Anyway, I still have a lot to learn, but am beginning to settle on this distinction.

Saturday, January 06, 2007

Simplicity & Integrating with Less Code

I have been on a distributed caching & JavaSpaces kick lately due to the reasons listened here.

I was talking to my co-worker Erik yesterday and we concurred that one of our biggest goals is to come up with an architecture that is as simple as possible and requires the least amount of code.

Coming from my experience with SOA of various flavors and EDA, I have been on many projects that wrote way too much code. The more code the more defects. This is what is so appealing to me about JavaSpaces and potentially distributed caching (e.g., memcached, Tangosol Coherence) (or some of both). In the core of an application it is possible to use these layers as your service orchestration tier as well as your transient data store. This is very appealing as you skip a significant amount of OR and OX mapping which saves heaps of time and defects.

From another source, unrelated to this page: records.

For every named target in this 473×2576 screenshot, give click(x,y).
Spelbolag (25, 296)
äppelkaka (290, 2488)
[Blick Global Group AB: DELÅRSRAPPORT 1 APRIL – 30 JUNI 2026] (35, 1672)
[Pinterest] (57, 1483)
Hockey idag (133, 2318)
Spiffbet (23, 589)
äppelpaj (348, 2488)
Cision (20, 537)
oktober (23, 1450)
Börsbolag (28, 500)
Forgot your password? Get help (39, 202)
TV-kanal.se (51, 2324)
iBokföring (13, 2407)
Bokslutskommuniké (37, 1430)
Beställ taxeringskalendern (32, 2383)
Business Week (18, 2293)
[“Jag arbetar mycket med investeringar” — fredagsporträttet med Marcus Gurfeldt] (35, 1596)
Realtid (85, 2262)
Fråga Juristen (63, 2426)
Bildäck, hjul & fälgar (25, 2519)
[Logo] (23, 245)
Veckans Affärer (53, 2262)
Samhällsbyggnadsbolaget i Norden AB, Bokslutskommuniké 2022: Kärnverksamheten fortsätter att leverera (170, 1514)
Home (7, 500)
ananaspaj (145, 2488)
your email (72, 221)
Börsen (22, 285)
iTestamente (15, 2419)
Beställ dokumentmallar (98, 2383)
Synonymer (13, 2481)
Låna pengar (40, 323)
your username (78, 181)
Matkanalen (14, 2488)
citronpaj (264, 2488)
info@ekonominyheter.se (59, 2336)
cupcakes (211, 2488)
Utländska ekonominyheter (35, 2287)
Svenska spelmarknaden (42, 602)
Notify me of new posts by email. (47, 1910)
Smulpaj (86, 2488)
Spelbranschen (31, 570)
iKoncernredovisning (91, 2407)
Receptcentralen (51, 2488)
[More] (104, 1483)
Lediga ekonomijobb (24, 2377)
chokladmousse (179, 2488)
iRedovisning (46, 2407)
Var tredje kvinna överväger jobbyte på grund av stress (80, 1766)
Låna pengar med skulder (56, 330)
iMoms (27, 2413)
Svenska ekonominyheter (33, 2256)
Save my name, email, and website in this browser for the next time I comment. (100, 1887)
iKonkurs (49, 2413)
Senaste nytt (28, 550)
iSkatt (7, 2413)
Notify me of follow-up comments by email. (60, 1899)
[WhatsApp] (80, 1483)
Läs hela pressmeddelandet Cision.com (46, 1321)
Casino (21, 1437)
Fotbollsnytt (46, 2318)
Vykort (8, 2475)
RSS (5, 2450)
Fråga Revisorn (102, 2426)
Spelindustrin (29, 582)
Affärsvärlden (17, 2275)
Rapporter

The JavaSpaces API itself is extremely seductive. Lifted from here:

  • write: Places one copy of an entry into a space. If called multiple times with the same entry, then multiple copies of the entry are written into the space.
  • read: Takes an entry that is used as a template and returns a copy of an object in the space that matches the template. If no matching objects are in the space, then read may wait a user-specified amount of time until a matching entry arrives in the space.
  • take: Works like read, except that the matching entry is removed from the space and returned as the result of the take.
  • notify: Takes a template and an object and asks the space to notify the object whenever entries that match the template are added to the space. This notification mechanism, which is built on Jini's distributed event model, is useful when you want to interact with a space using a reactive style of programming.
  • snapshot: Provides a method of minimizing the serialization that occurs whenever entries or templates are used; you can use snapshot to optimize certain entry usage patterns in your applications. We will cover this method in detail in a later article.

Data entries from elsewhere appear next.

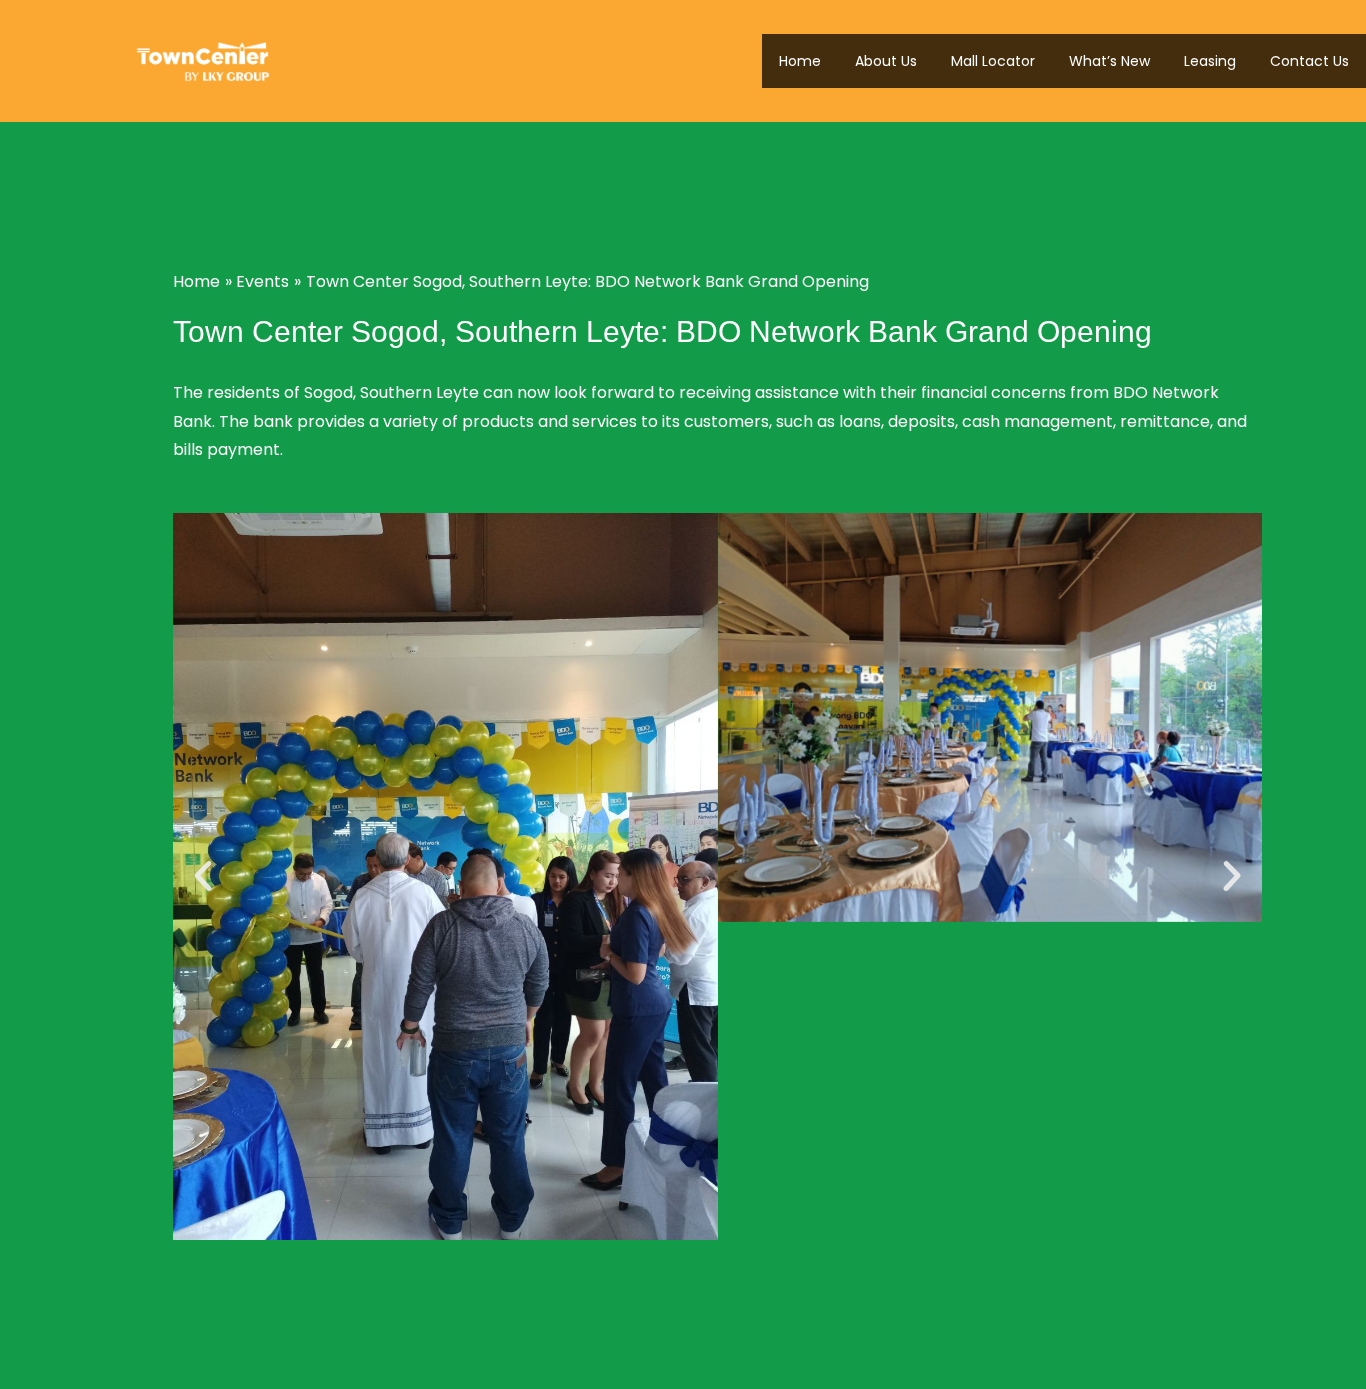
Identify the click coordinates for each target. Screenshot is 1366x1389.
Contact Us (1309, 61)
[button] (203, 876)
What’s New (1109, 61)
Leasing (1210, 61)
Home (800, 61)
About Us (886, 61)
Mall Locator (993, 61)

With the addition of JavaSpaces05, there is collection based (i.e., bulk) read, take, and write.

The integration patterns possible with this API are very powerful. Master/Worker, distributed, highly scalable data structures, etc.

It appears that with certain distributed caching vendors, you can achieve some semblence of these patterns, although I am not convinced of that yet, and the associative nature of JavaSpaces (i.e., you use templates containing objects with what you are looking for in a space to find it) is just amazingly seductive.

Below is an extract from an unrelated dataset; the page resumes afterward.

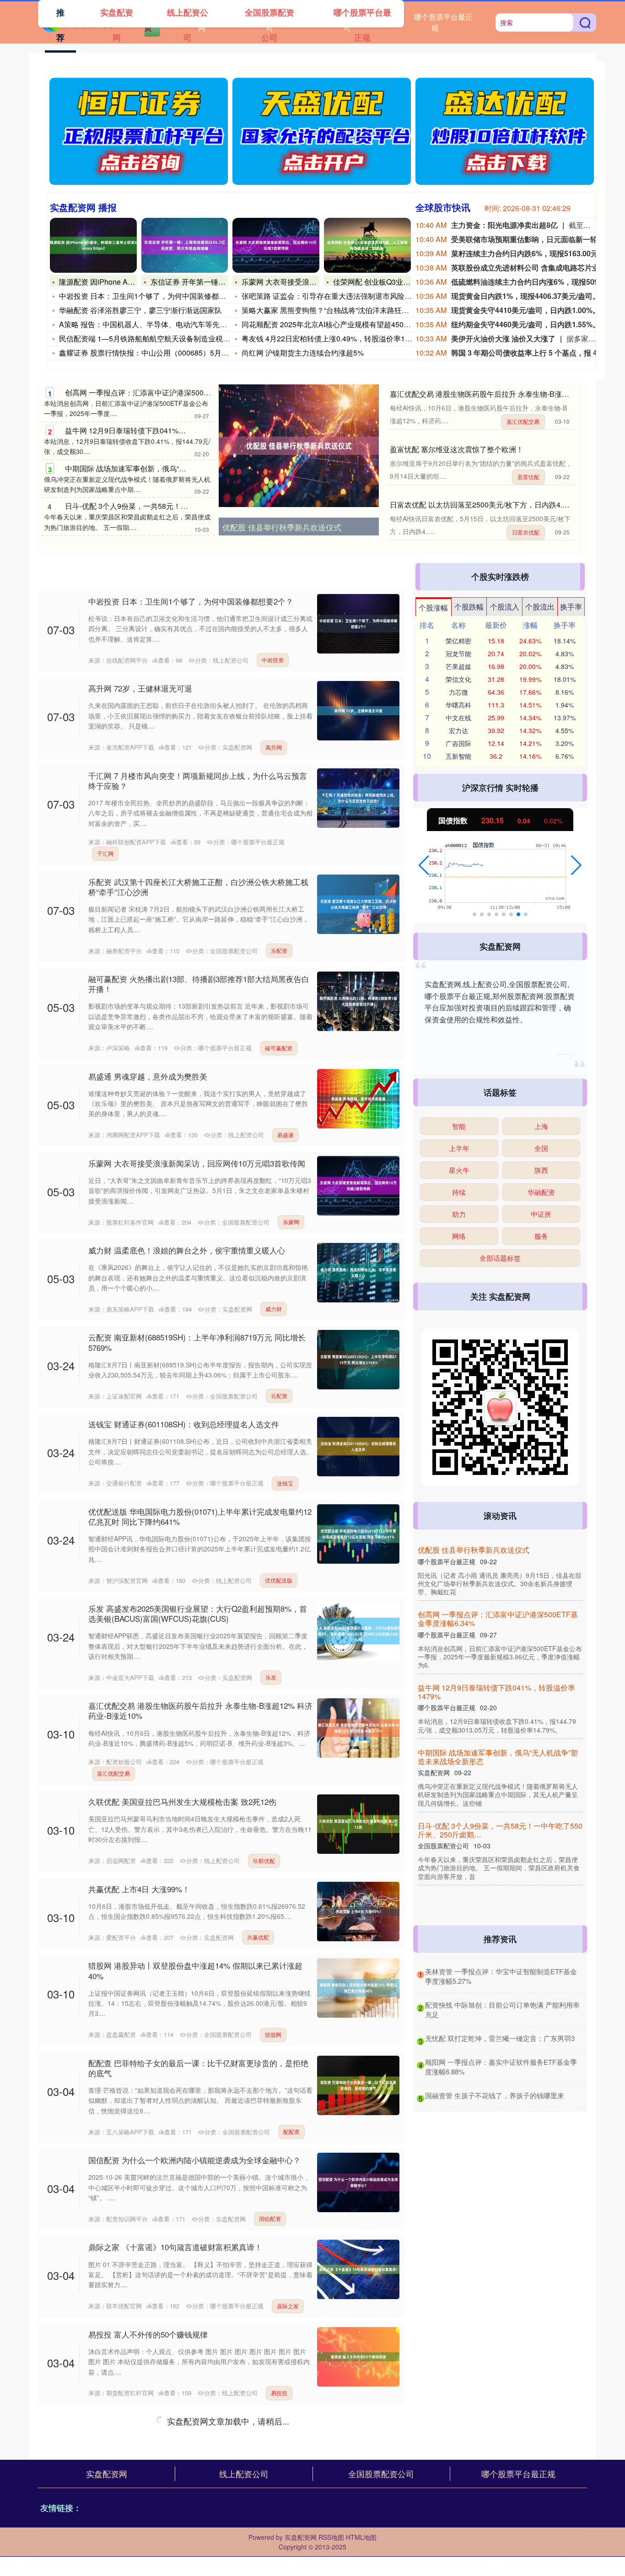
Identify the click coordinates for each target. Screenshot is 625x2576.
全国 (541, 1148)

Love it or hate it, JavaSpaces comes with Jini. To a newbie like myself, Jini takes some getting used to. The whole mobile code bit tends to make people who have lived through J2EE classloader hell nervous. But there are those who say it works fine in Jini. It is a different paradigm and this makes people very nervous.

Maybe what is needed is a mix of J2EE (specifically servlet, JMS, JMX MBeans), distributed caching, and JavaSpaces. Maybe you can use JavaSpaces for both caching and service orchestration. Maybe you should use all of Jini. Maybe there is something else.

From previous lessons learned around persistence in EDA, I am 100% convinced that we need some sort of flexible transient data store (no work in progress database - I beg you!). I see that today as being some form of a persistent distributed cache that requires very little if any mapping code. I also have seen the power of asynchronous integration and SEDA and am not about to give up on it. JavaSpaces and Master/Worker appear to give me that. What other ways are there? Maybe things that I would have considered anathema a year ago like sending objects through JMS for the eventing layer isn't really that awful? I do know that I do not want XML at the core of a brand new system again - again way too many defects with mapping etc. Too slow, too lame. Sure, at the periphery to integrate with services that require it, but never again in the core of the system.

Lots of thinking results in lots of blather . . .

Bottom line, I want this to be as simple as it can be and I want to write as little code as possible. Oh and it should scale like the dickens, be simple to specialize, maintain, etc.